In vitro effects of wild-type (WT) VSV and rVSV on primary or transformed cells. (A to C) rVSVs efficiently kill transformed cells. HMVECs or B16(F10) or DA-3 cells were infected with wild-type VSV, VSV-TK, or VSV-IL-4 with (solid columns) or without (empty columns) prior treatment with IFN-α. Cell viability was assayed by trypan blue exclusion 18 h after infection. (D to F) Efficient replication of VSV-GFP in transformed cells. HMVECs or B16(F10) or DA-3 cells were infected with VSV-GFP with or without prior treatment of IFN-α (1,000 U/ml).

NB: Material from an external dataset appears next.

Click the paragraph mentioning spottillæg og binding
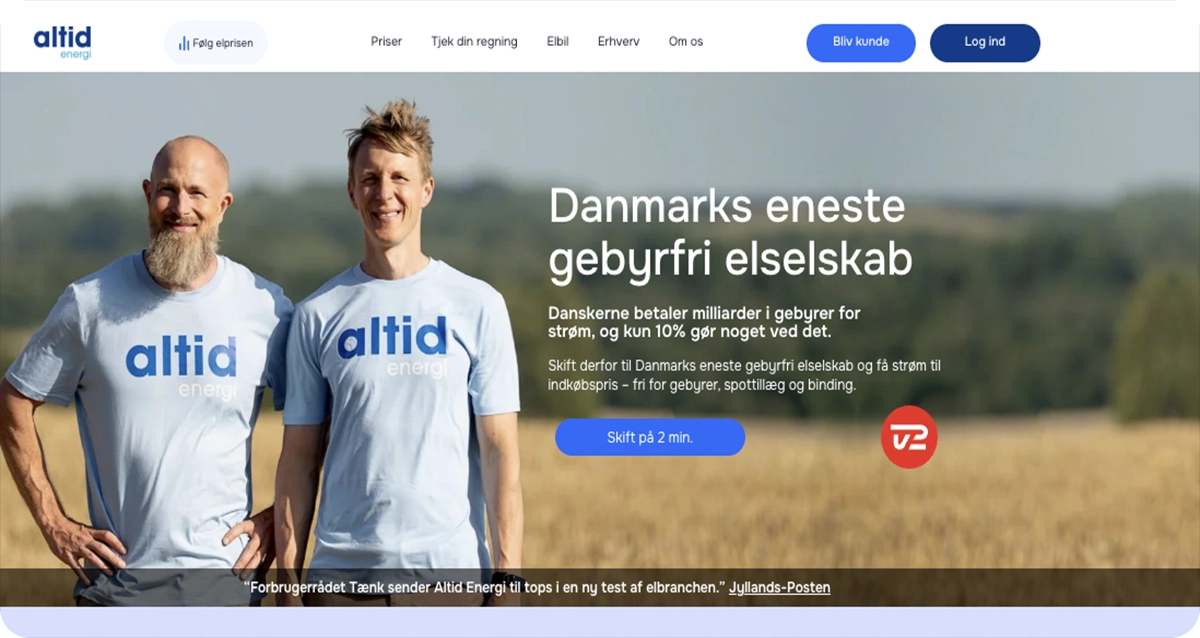This screenshot has height=638, width=1200. [x=744, y=375]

Top panels show cells under bright field microscopy (magnification, ×20), and lower panels show the same field by immunofluorescence.

FIG. 3.

rVSV expressing TK and IL-4 inhibits the growth of syngeneic breast and melanoma tumors in immunocompetent mice. (A) C57BL/6 mice were implanted subcutaneously with 5 × 10⁵ B16(F10) melanoma cells. After palpable tumors had formed, animals were treated intratumorally with 2 × 10⁷ PFU of wild-type VSV, VSV-IL-4, or VSV-TK. Injections of virus were repeated after 3 days. Tumor volumes were calculated and are shown as a mean ± standard error of the mean (n = 5). Two mice that received heat-inactivated virus were sacrificed at day 4 due to the large size of tumors. (B) BALB/c mice were implanted subcutaneously with 1.5 × 10⁶ D1-DMBA3 tumor cells. After palpable tumors had formed, animals were intratumorally injected with 2 × 10⁷ PFU of heat-inactivated (HI) virus, wild-type VSV, VSV-IL-4, or VSV-TK. Virus treatment was repeated after 3 days. Tumor volumes at day 21 postimplantation (7 days after the last virus treatment) are shown. Results are presented as a mean ± standard error of the mean (n = 5). Comparable results were obtained in three independent sets of experiments. (C) GCV phosphorylation in vivo in B16(F10) tumor cells following VSV-TK administration. B16(F10) tumors were harvested from C57BL/6 mice 1 day following intratumoral injection with 2 × 10⁷ PFU of heat-inactivated VSV, wild-type VSV, or VSV-TK. The amount of GCV phosphorylated was measured in extracts (60 μg of total protein) from tumor cells 30 min following incubation in a reaction mixture containing [³H]GCV (45 μM). (D) Induction of CTL response against B16(F10) tumors in animals receiving VSV-TK-GCV treatment. C57BL/6 tumor-bearing mice were injected intratumorally with wild-type VSV or rVSV. A second injection was administered 3 days later. Ten days after the first virus injection, spleen cells were isolated and cocultured with B16(F10) cells. Spleen cells were incubated at the indicated effector-to-target ratios with ⁵¹Cr-labeled B16(F10) target cells. CTL activity was determined by ⁵¹Cr release.

FIG. 4.

Histopathological analysis of tumors. Tumors from C57BL/6 and BALB/c mice were removed 7 days after receiving intratumoral injections of heat-inactivated VSV (A), VSV-IL-4 (B), or VSV-TK (C). The left panels indicate large areas of cell death in B16(F10) tumors treated with VSV-TK and VSV-IL-4. The right panels emphasize increased infiltration of eosinophils in D1-DMBA3 tumors injected with VSV-IL-4.

FIG. 5.

Intravenous treatment with VSV-TK and VSV-IL-4 increases the survival of mice in a metastatic tumor model. (A) Effects of rVSV on TS/A cells in vitro. TS/A cells were treated with or without murine IFN (1,000 U/ml) for 24 h and were infected with rVSV at an MOI of 0.1 for 18 h. Cell viability in response to virus infection was measured using trypan blue. (B) Effects of rVSVs against metastatic disease. BALB/c mice (n = 10 per group) were injected via the tail vein with 5 × 10⁴ TS/A cells, followed 4 days later by intravenous administration of 5 × 10⁶ PFU of either heat-inactivated (HI) VSV, VSV-GFP, VSV-TK, or VSV-IL-4. The survival rate of mice following virus injection is shown. (C) Morphological examination of TS/A cells following rVSV infection in vitro.